A young woman waits demurely in a stark room. Before her on a table sit scissors and one half of a pair of Crocs.
For the next two minutes and 35 seconds, as a jaunty Cole Porter score plays, she takes scissors to shoe, shredding the rubbery yellow thing into sad little slivers. The slivers she pulverizes in a blender.
A smile never leaves her face.
The dismemberment, enjoyed by more then 60,000 people on YouTube, comes compliments of the folks behind Ihatecrocs.com, an Internet site dedicated to the elimination of Crocs and those who think that their excuses for wearing them are viable.
Though that mission is failing miserably -- sales of the pliable, holey, cloggish Crocs are as relentless as their fans evangelistic -- Crocs haters remain convinced of the shoe's in-your-face obnoxiousness. They want to cut them to pieces, burn them and feed them to woodchippers.
Woodchippers?
In a world of fashion that has more than its share of don'ts -- what exactly is it about a toy-like little shoe with holes that provokes such vitriol?

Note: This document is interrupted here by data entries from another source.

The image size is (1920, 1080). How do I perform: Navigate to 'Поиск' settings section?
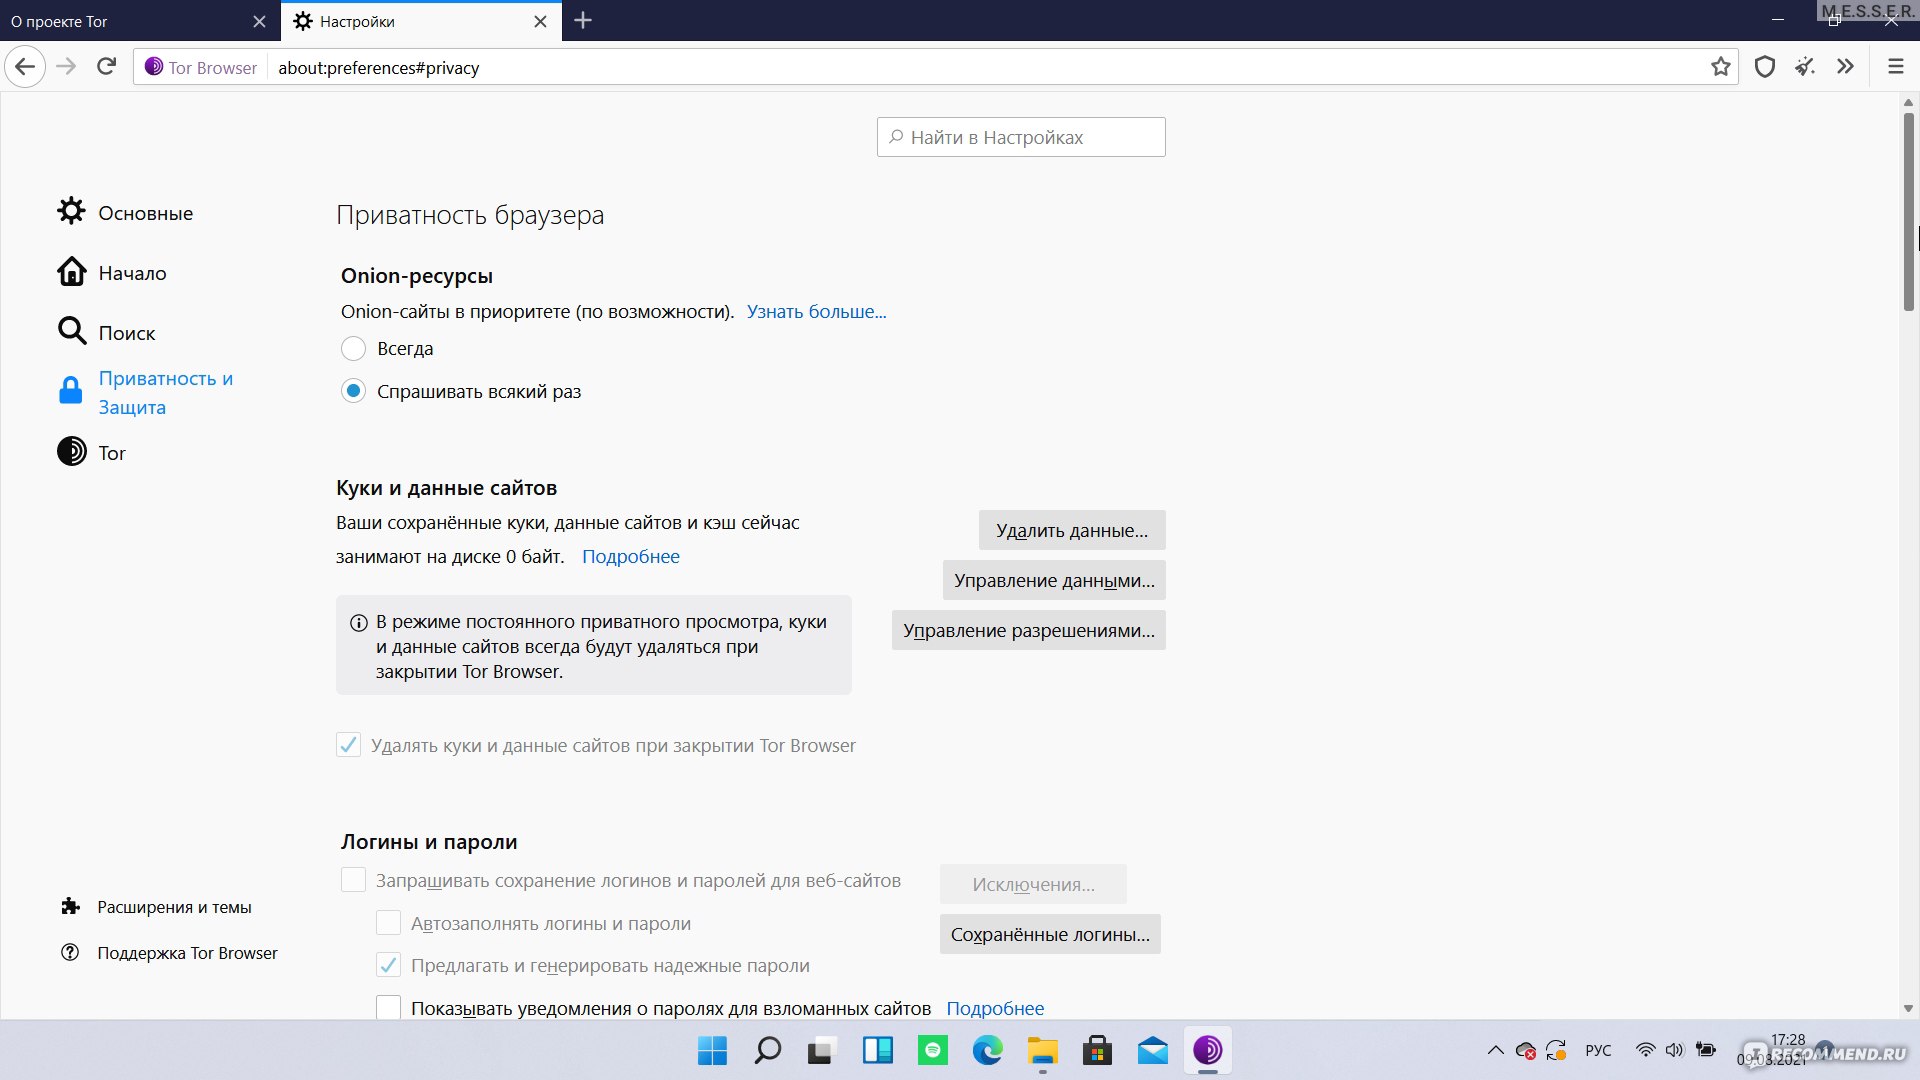click(x=128, y=331)
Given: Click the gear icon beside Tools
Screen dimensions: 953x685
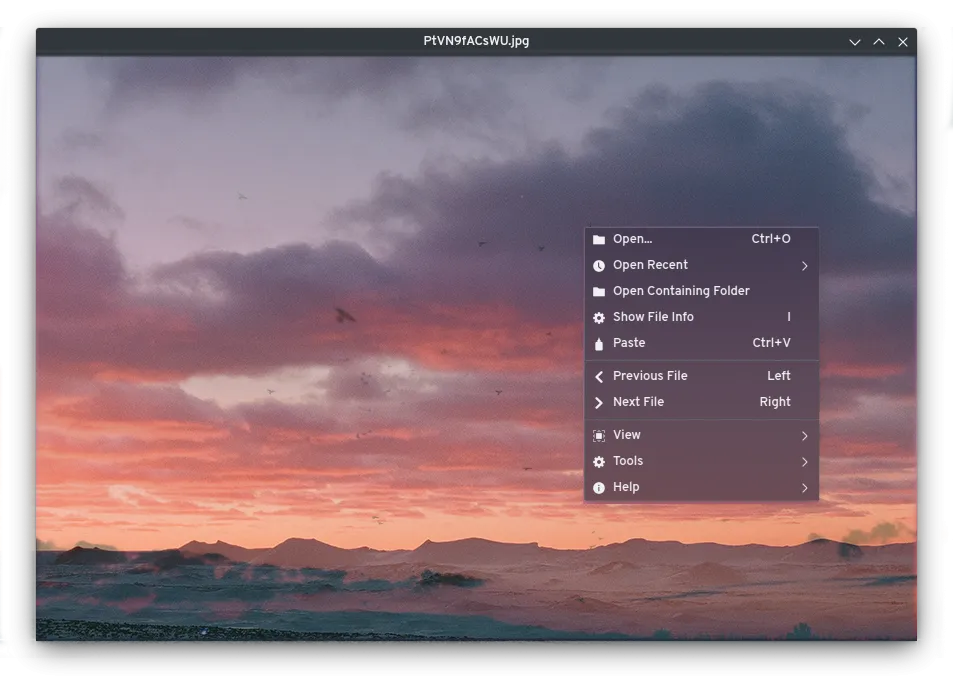Looking at the screenshot, I should pyautogui.click(x=599, y=462).
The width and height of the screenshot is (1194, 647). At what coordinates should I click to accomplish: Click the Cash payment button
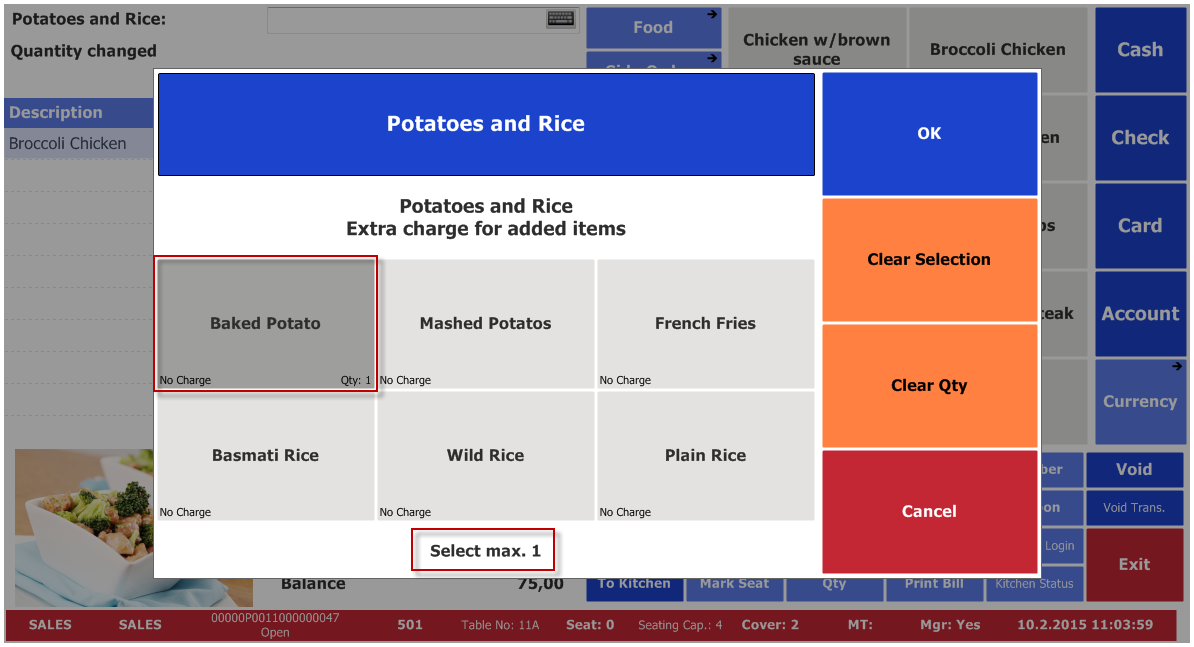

Is it the candy colors they come in? The plasticity? The cheapness? Is it the brazenness with which Crocs owners have introduced the former boat shoe into polite society, shuffling and shlumpfing around grocery stores, shopping malls -- even offices.
"They repulse me," says Vincenzo Ravina, who founded Ihatecrocs.com with his friend Kate Lesh, the happy snipper. "They are to your eyes what secondhand smoke is to your lungs."
Cancerous?
Ravina's Web site tops 1,000 hits a day.
His products -- including the $17 T-shirt with the slogan "Friends Don't Let Friends Wear Crocs" -- have found devotees internationally.
Judy Rudo, who owns the fashionable Joanna Gray Shoes in Cross Keys, put her decidedly un-Croc'd foot down when her husband recently expressed some interest in a pair.
"I said, `You are not getting those. I don't care who's wearing them and what they say. I'm not walking around with you with those on.'"
When it comes to washing the car, going to the pool or gardening, J.S. Edwards owner Edward Steinberg will give Crocs some leeway. But just a little. He doesn't want to see them in a workplace -- ever. And he's not going to stock them in the store next to the $900 suits.
As he anxiously awaits the end to what he hopes is a fad, he worries what will become of all the seemingly nonbiodegradable castoffs.